Saved data entries:
▽

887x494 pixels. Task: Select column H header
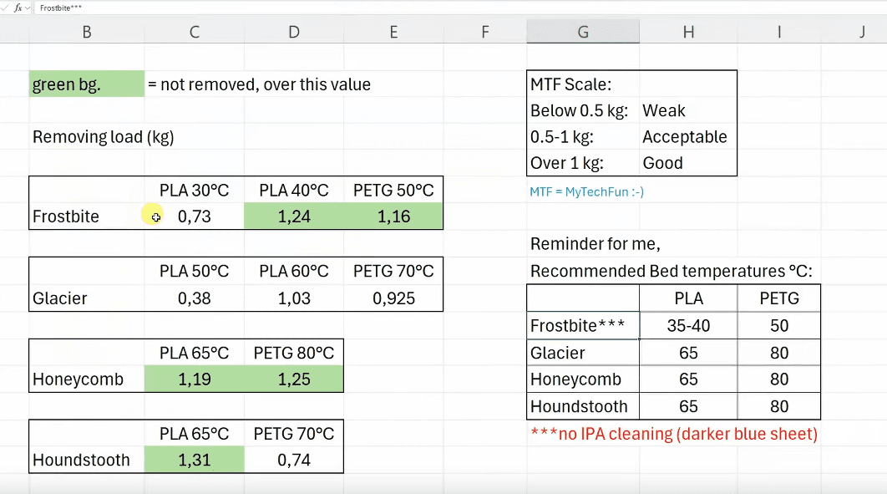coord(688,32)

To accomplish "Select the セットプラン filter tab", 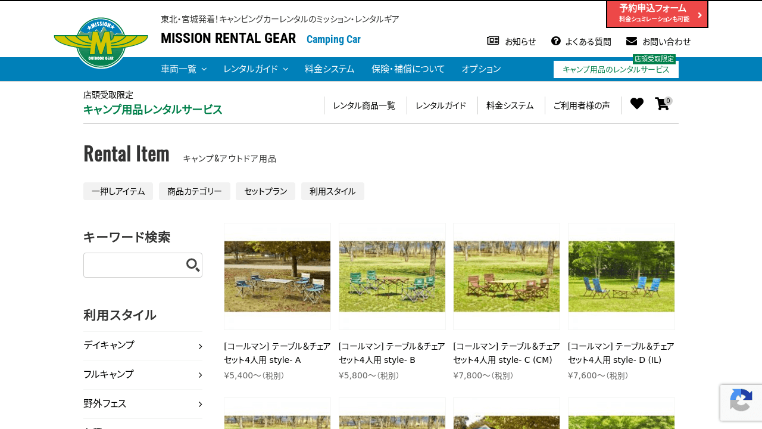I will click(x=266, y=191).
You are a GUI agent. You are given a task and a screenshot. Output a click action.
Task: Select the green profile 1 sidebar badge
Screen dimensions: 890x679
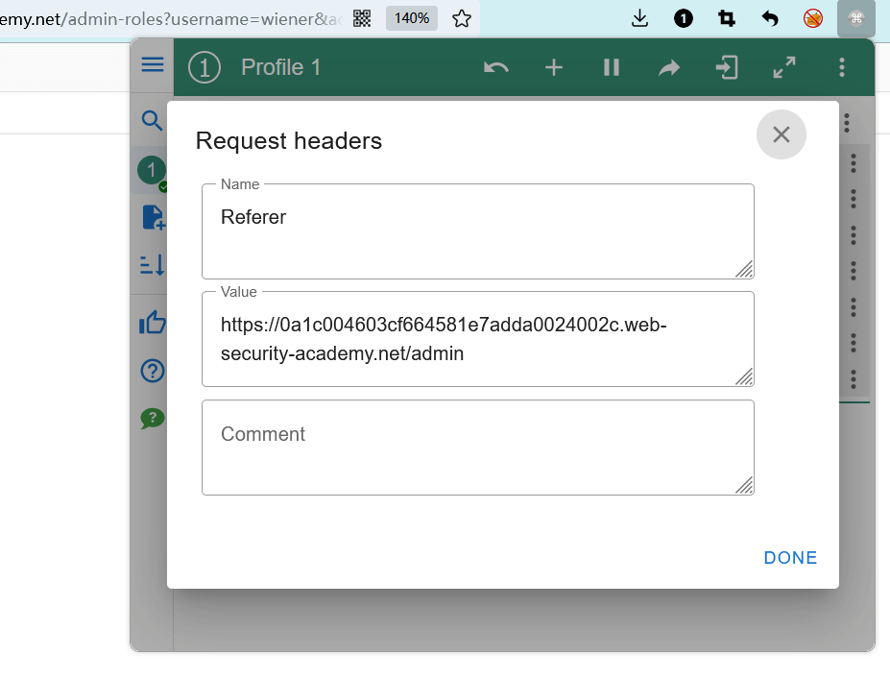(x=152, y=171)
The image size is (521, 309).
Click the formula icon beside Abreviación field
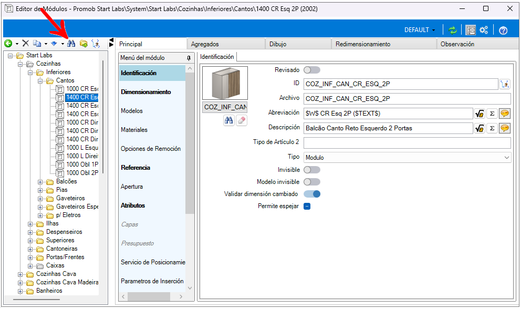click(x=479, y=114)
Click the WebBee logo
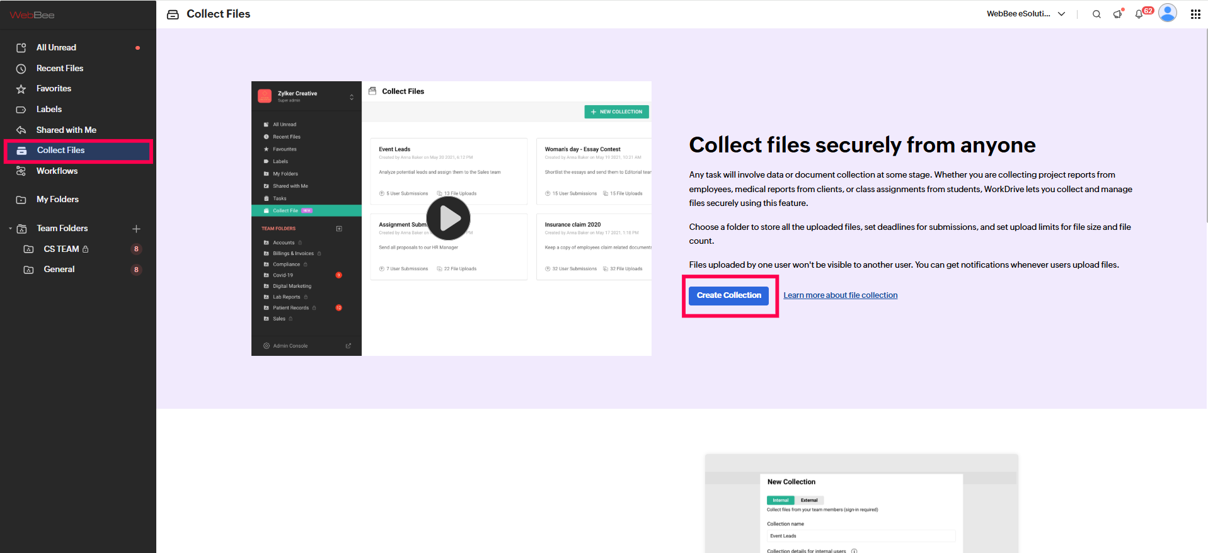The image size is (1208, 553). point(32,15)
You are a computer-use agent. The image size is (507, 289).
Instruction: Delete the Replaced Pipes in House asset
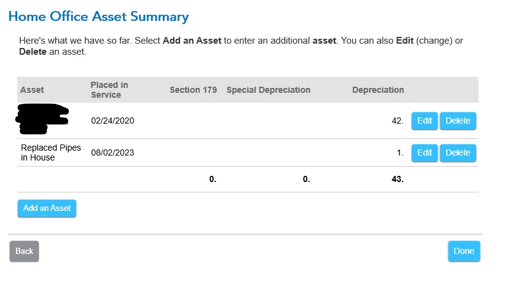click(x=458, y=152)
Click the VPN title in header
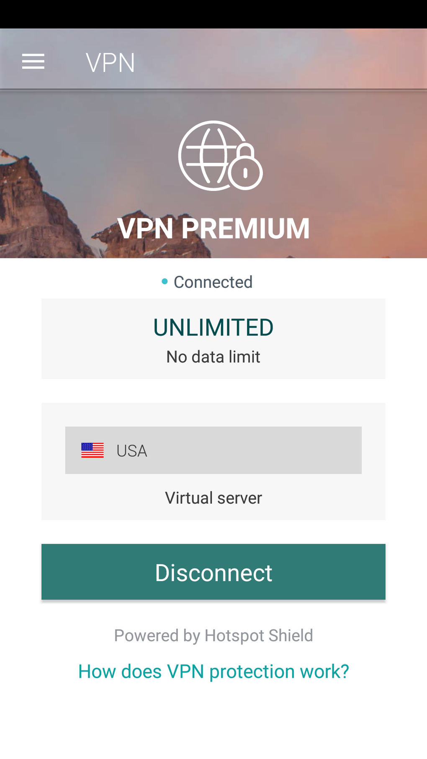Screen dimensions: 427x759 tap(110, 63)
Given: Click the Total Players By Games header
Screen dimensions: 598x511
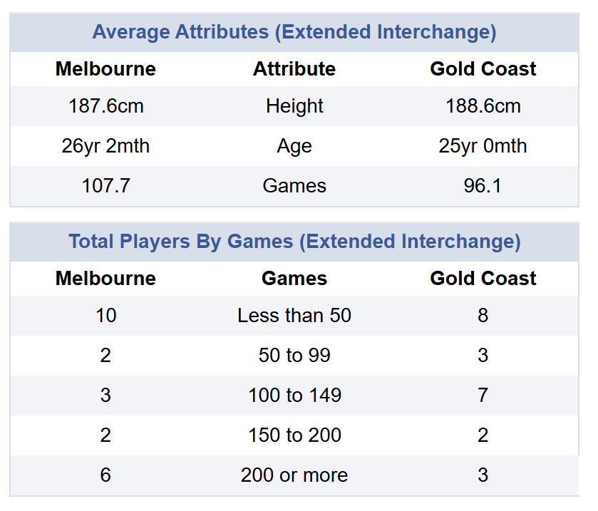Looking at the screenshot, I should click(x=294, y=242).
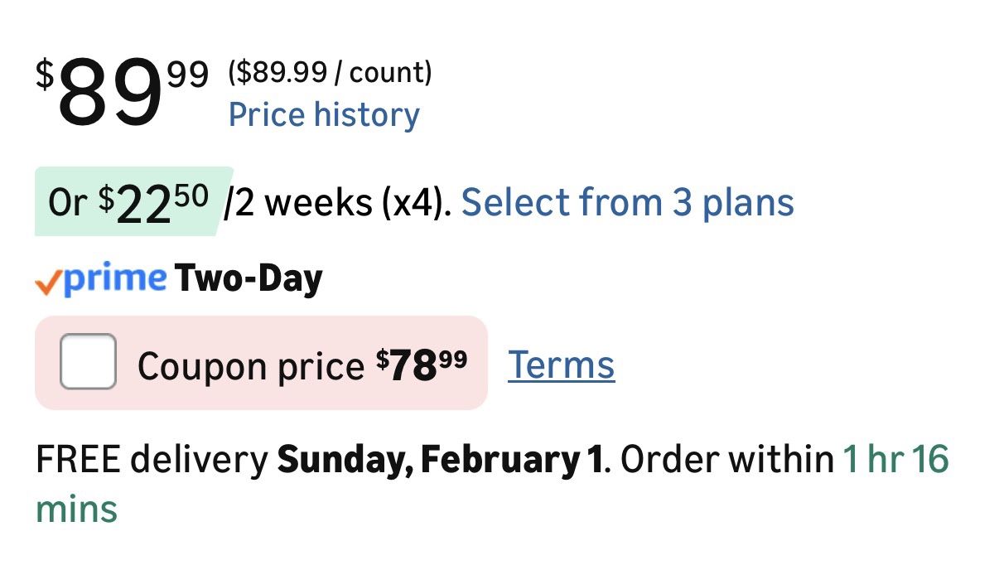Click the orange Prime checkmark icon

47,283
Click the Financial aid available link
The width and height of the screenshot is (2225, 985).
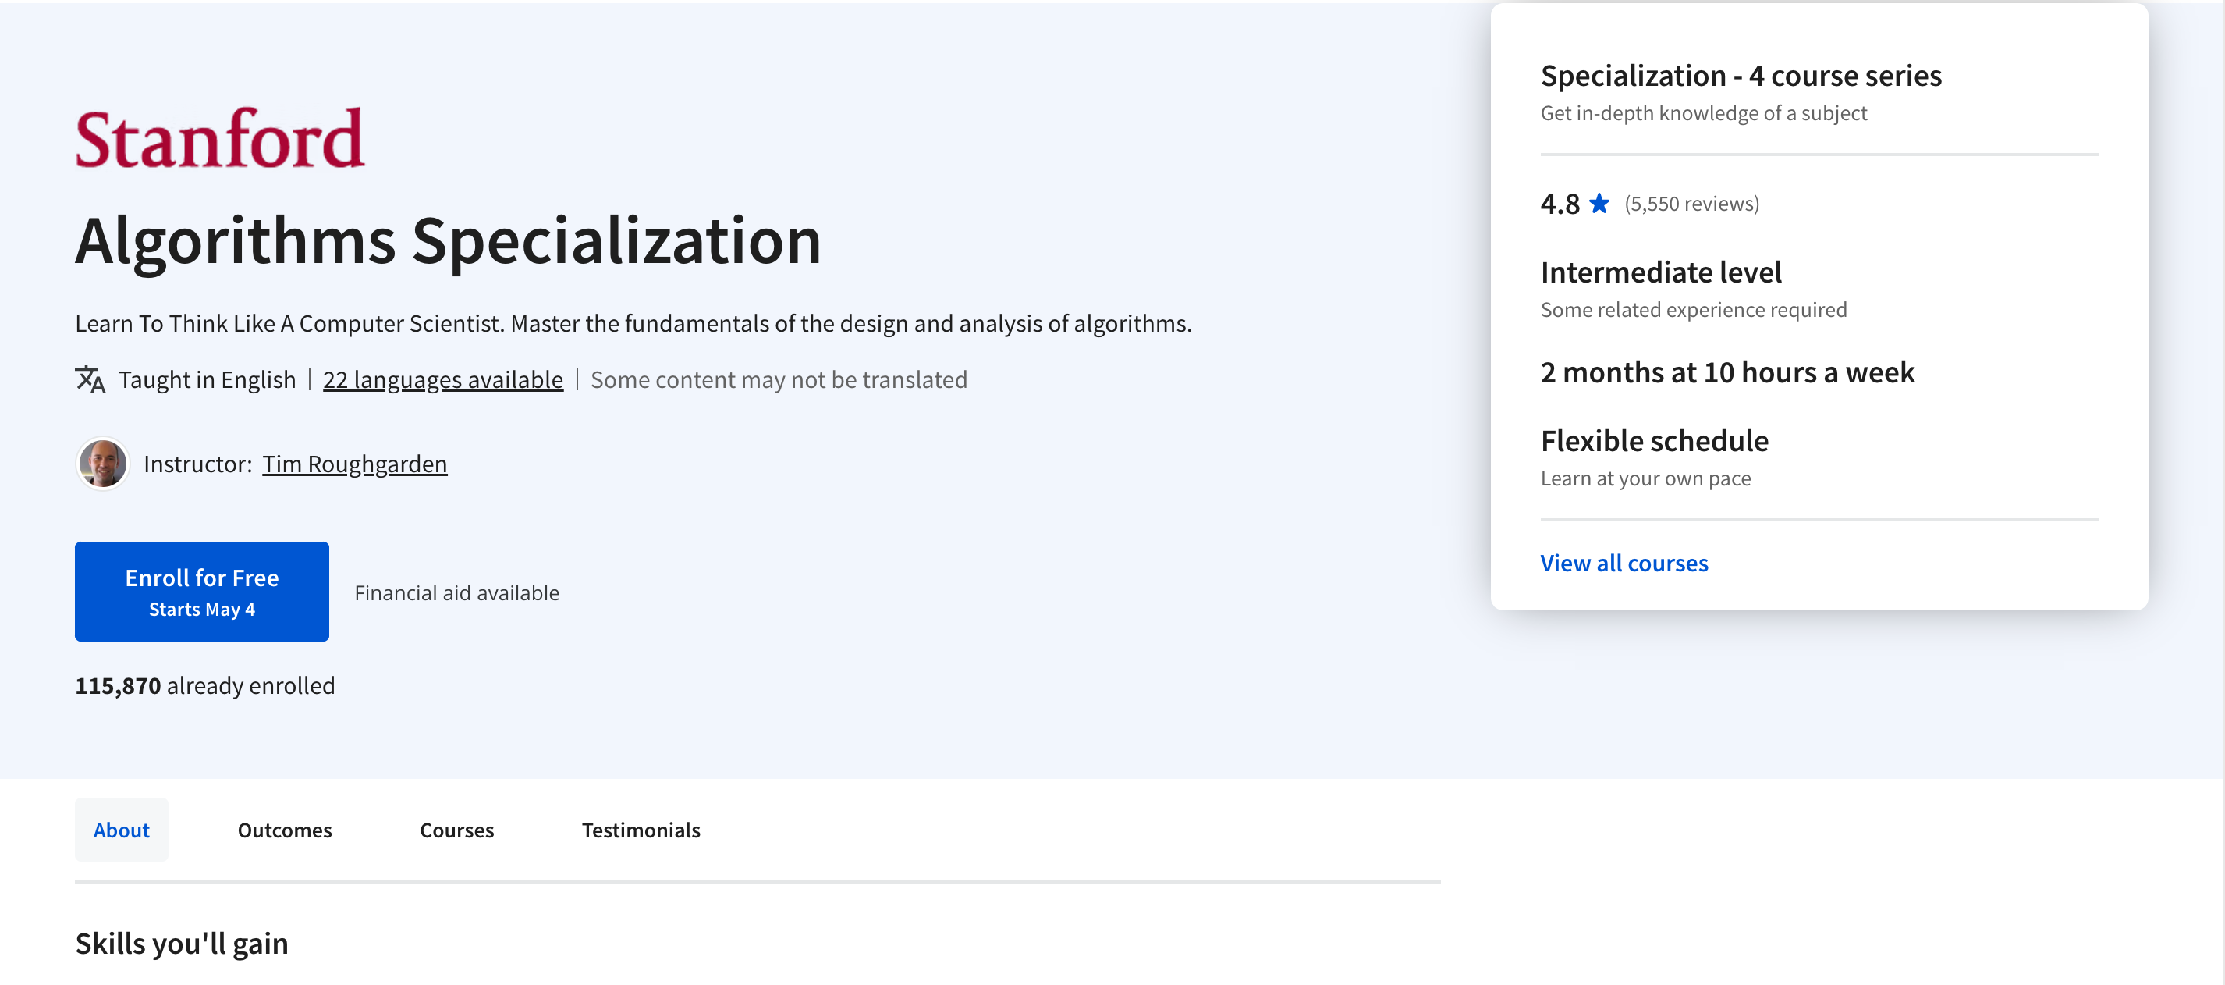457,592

△

◆ REQUIRED ACTION
Count the lines in the preceding entries that contain the string "agent", and state only the resulting number.

◆ RESPONSE TO THE EXERCISE
2